FAKTAJATIM.ID – Pemerintah Provinsi Jawa Timur berkomitmen penuh menjadikan Badan Usaha Milik Daerah (BUMD) sebagai motor penggerak utama dalam mendongkrak Pendapatan Asli Daerah (PAD).
Langkah ini menjadi strategi krusial guna menjaga stabilitas fiskal di tengah implementasi regulasi baru dari pemerintah pusat.
Hal tersebut ditegaskan oleh Gubernur Jawa Timur, Khofifah Indar Parawansa, saat menyampaikan nota jawaban atas pandangan umum fraksi terhadap Laporan Keterangan Pertanggungjawaban (LKPJ) 2025 di Gedung DPRD Jatim, Selasa (21/4/2026).
Menjawab Dinamika Proporsi PAD
Menanggapi pandangan Fraksi PPP-PSI, PAN, dan PKS mengenai perubahan angka persentase pendapatan, Khofifah memberikan penjelasan mendalam.
Ia menekankan bahwa secara nominal, kinerja keuangan daerah tetap terjaga meski secara persentase terlihat ada pergeseran.

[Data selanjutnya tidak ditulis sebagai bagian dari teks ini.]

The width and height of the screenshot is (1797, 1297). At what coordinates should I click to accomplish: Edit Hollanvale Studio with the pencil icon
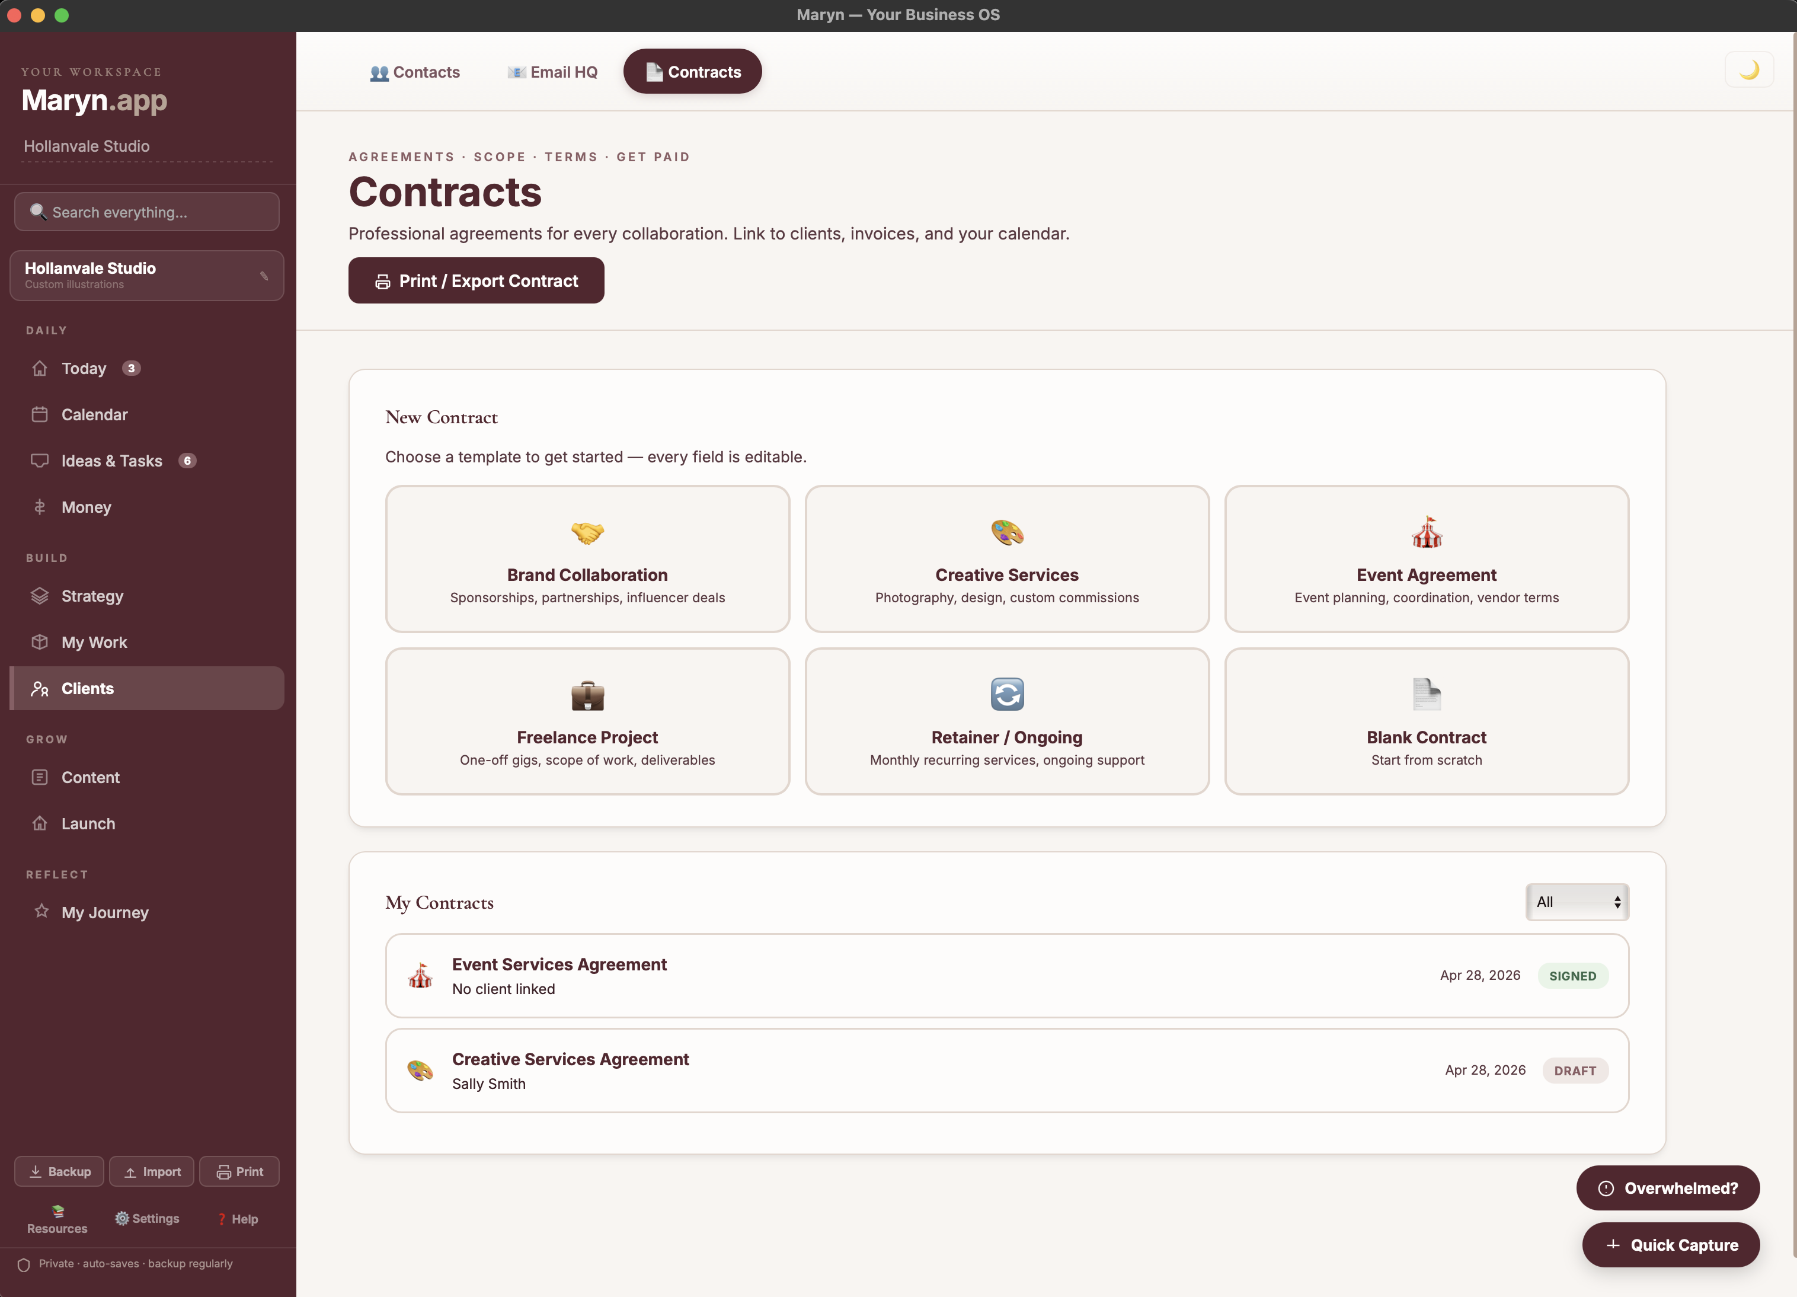tap(264, 276)
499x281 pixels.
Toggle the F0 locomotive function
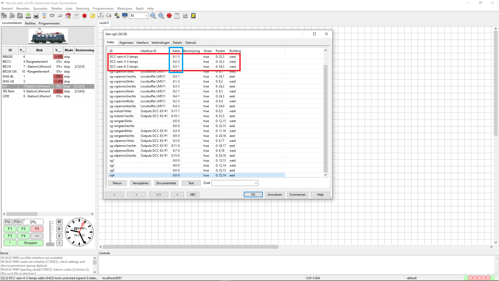pyautogui.click(x=37, y=229)
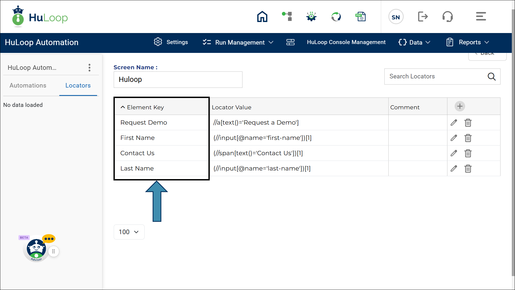Open the 100 rows-per-page dropdown
Image resolution: width=515 pixels, height=290 pixels.
(x=129, y=232)
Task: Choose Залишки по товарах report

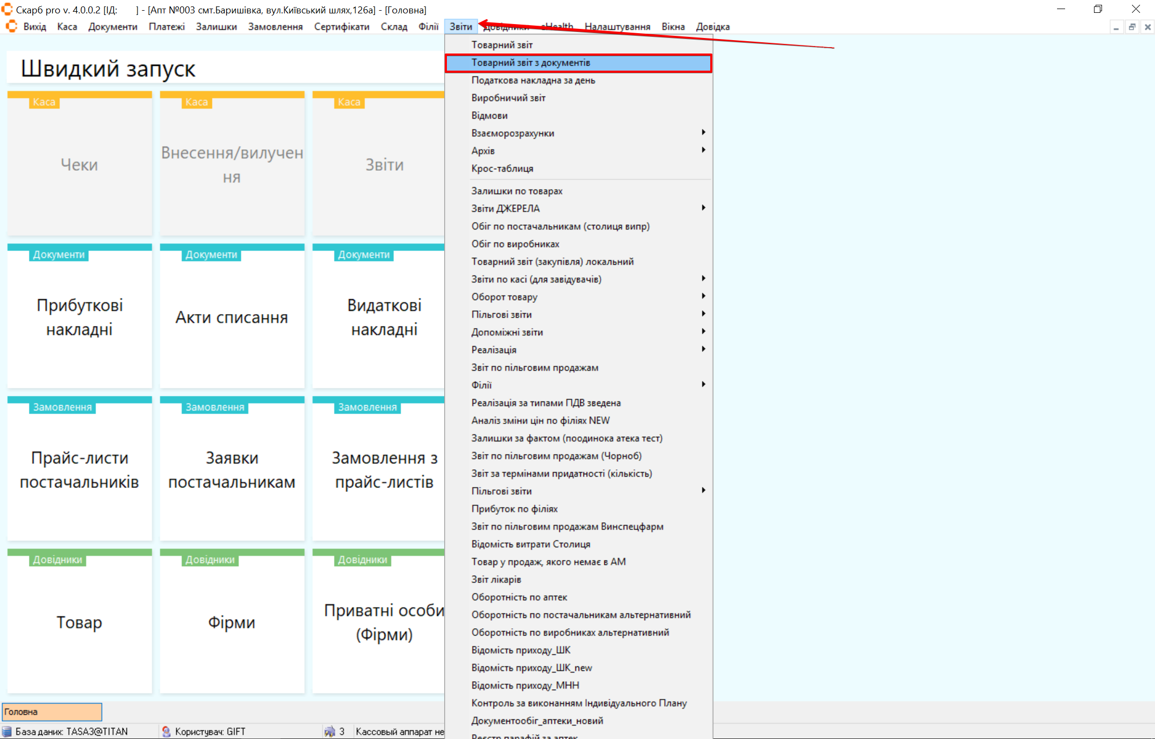Action: click(x=516, y=191)
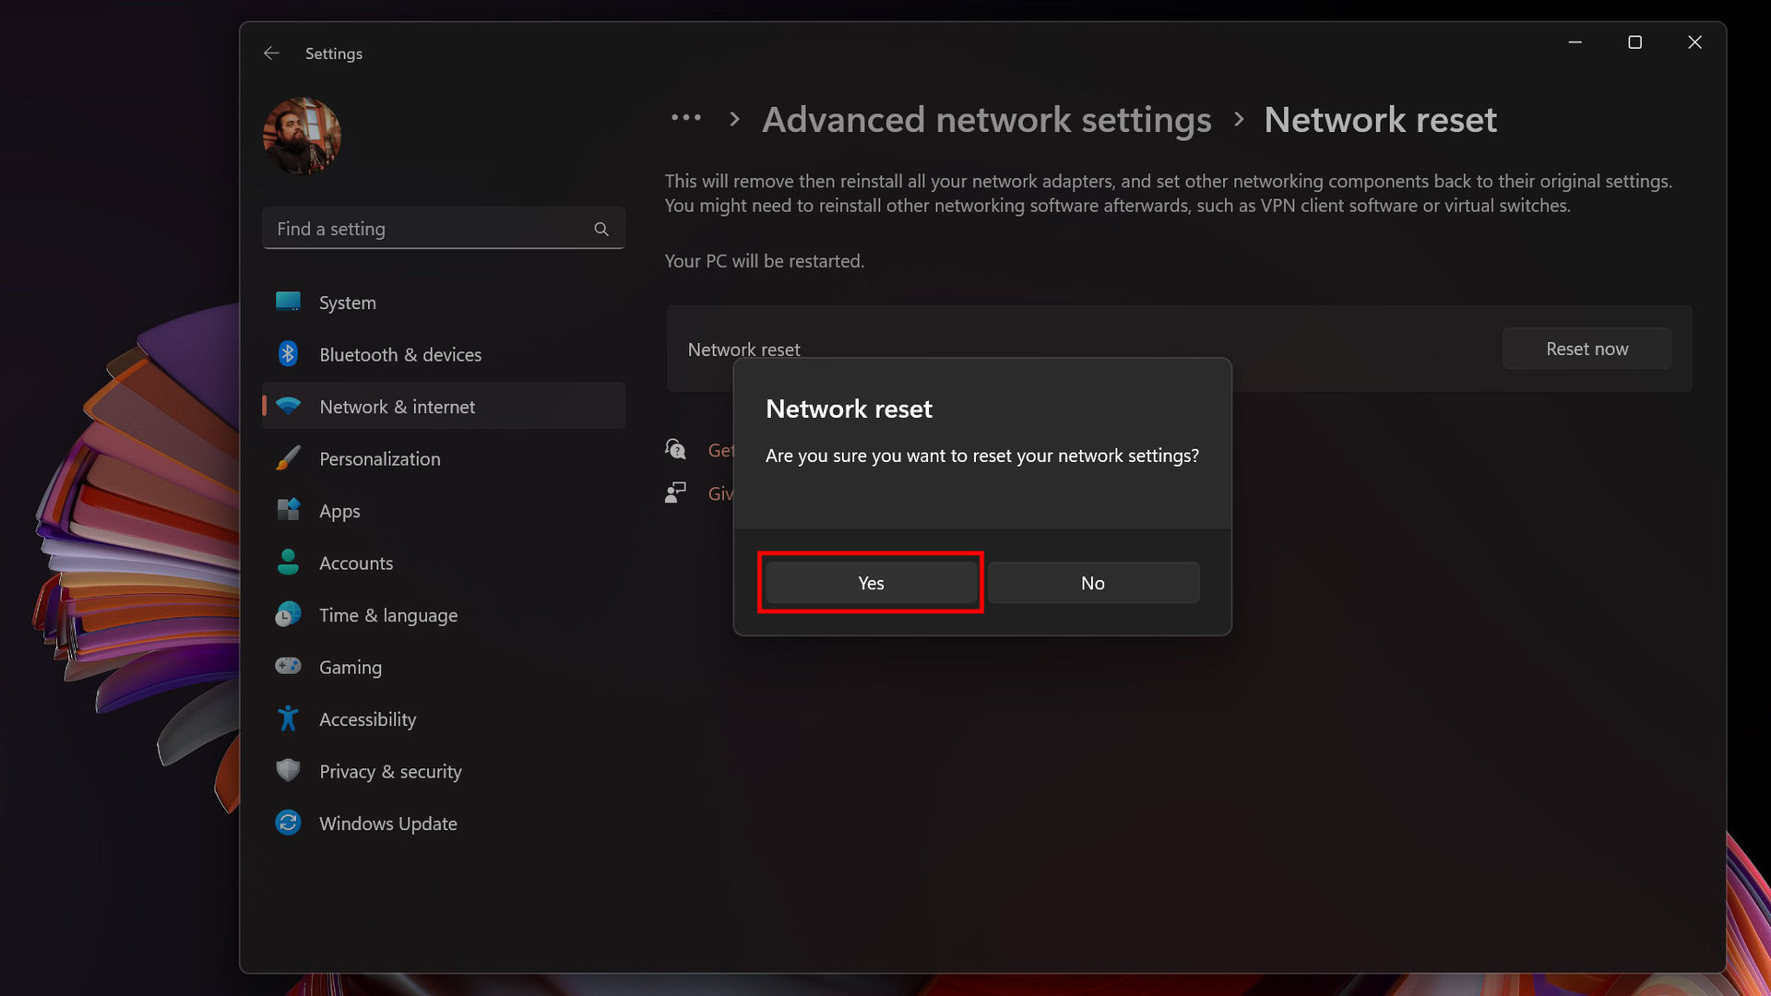Click the Time & language globe icon
The width and height of the screenshot is (1771, 996).
[x=288, y=614]
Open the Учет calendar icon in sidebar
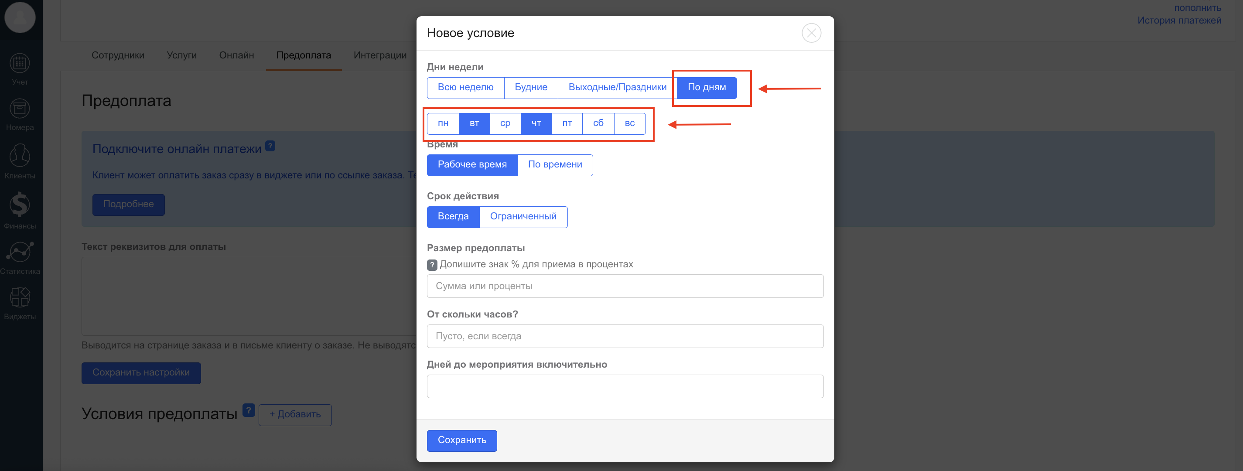This screenshot has height=471, width=1243. pos(20,64)
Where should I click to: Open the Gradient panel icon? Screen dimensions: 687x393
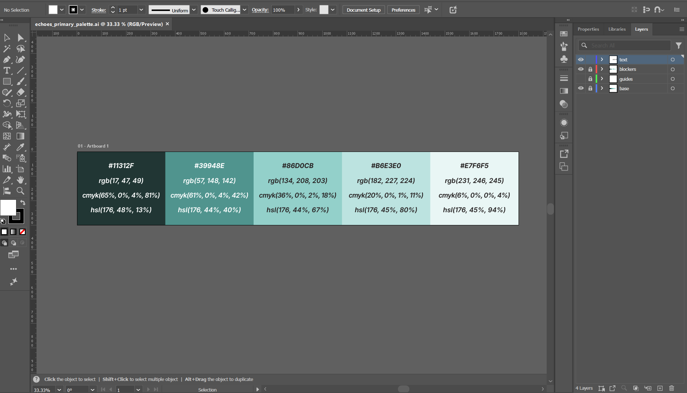click(564, 90)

“Koreksi proporsi PAD dari 66,11 persen pada 2024 menjadi 61,71 persen pada 2025 tidak mencerminkan penurunan kinerja secara nominal,” tegas Khofifah Indar Parawansa.
Menurutnya, pergeseran tersebut merupakan konsekuensi logis dari masa transisi penerapan Undang-Undang Nomor 1 Tahun 2022 tentang Hubungan Keuangan antara Pemerintah Pusat dan Daerah (HKPD).
“Perubahan ini lebih disebabkan penyesuaian struktur fiskal, khususnya peralihan skema bagi hasil menjadi opsen pajak kendaraan bermotor (PKB) dan bea balik nama kendaraan bermotor (BBNKB) yang langsung memperkuat fiskal kabupaten/kota,” jelasnya.
Transformasi BUMD Jadi Profit Center
Menghadapi tantangan pertumbuhan ekonomi sebesar 5,33 persen, Pemprov Jatim melakukan restrukturisasi besar-besaran pada kelembagaan BUMD. Transformasi ini bertujuan agar BUMD tidak lagi bersifat pasif, melainkan agresif dalam mengejar laba.
BUMD kini diarahkan untuk melakukan perubahan model bisnis secara berkelanjutan.
Fokus utamanya adalah mengubah paradigma BUMD agar tidak lagi diposisikan sekadar sebagai perintis usaha, melainkan menjadi pusat keuntungan (profit center) yang memberikan kontribusi nyata terhadap PAD.
Selain itu, optimalisasi aset daerah juga didorong melalui skema pembiayaan alternatif seperti Kerja Sama Pemerintah dengan Badan Usaha (KPBU).
Inovasi Pajak “Jemput Bola” dan Digitalisasi
Di sektor pajak, Pemprov Jatim terus memperluas jangkauan layanan guna mempermudah masyarakat.
Strategi proaktif diterapkan mulai dari sistem door-to-door hingga pemanfaatan notifikasi elektronik sebagai pengingat jatuh tempo bagi wajib pajak.
Layanan Samsat pun kini hadir lebih dekat dengan basis komunitas melalui berbagai inovasi seperti:
Samsat OPOP: Berbasis di lingkungan pesantren.
Samsat BUNDA: Berkolaborasi dengan Badan Usaha Milik Desa (BUMDes).
SAMKOPI: Layanan berbasis koperasi.
Kemudahan ini juga diperluas melalui kemitraan dengan jaringan ritel nasional dan berbagai platform digital.
Dengan integrasi layanan ini, masyarakat Jawa Timur diharapkan dapat melakukan transaksi pajak kendaraan secara lebih fleksibel.
Melalui kombinasi restrukturisasi BUMD dan digitalisasi layanan pajak, Pemprov Jawa Timur optimistis dapat memperkuat kemandirian fiskal dan mengurangi ketergantungan pada dana transfer pusat demi kesejahteraan masyarakat yang berkelanjutan.